▶ [Problem to work on]: Your answer must be a single number: the count of lines in the records below that include the string "target".

[Collected data]
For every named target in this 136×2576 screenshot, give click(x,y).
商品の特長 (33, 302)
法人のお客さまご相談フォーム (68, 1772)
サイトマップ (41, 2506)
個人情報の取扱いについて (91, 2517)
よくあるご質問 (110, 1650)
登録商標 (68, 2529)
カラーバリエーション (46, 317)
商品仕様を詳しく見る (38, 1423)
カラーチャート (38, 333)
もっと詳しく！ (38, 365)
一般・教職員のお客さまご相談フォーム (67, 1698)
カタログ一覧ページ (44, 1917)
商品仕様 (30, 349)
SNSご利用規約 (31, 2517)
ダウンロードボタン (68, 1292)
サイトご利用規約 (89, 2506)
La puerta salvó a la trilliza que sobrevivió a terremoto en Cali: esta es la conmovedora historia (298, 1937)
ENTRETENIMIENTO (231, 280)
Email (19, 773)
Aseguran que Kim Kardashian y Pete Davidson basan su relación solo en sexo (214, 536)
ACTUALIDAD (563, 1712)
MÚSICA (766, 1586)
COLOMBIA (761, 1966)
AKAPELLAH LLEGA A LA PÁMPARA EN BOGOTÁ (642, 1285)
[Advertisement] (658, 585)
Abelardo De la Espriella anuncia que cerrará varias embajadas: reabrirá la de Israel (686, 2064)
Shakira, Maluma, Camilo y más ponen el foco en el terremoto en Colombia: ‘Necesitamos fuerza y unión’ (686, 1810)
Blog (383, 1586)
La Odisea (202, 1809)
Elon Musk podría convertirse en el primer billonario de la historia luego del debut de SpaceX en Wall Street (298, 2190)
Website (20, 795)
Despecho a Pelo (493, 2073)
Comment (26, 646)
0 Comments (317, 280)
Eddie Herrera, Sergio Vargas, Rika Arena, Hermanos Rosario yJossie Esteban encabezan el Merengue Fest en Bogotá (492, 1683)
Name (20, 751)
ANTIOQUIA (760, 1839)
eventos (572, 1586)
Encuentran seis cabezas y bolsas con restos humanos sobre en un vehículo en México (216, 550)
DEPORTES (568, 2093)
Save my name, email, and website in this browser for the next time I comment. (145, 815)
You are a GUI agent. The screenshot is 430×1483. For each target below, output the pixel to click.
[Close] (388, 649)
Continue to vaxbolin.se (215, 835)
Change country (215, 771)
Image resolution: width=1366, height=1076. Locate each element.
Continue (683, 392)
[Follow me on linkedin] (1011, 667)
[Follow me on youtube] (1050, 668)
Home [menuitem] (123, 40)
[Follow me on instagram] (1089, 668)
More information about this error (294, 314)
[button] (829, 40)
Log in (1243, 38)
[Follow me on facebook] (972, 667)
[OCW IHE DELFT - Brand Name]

▶ [Exercise solution]: 2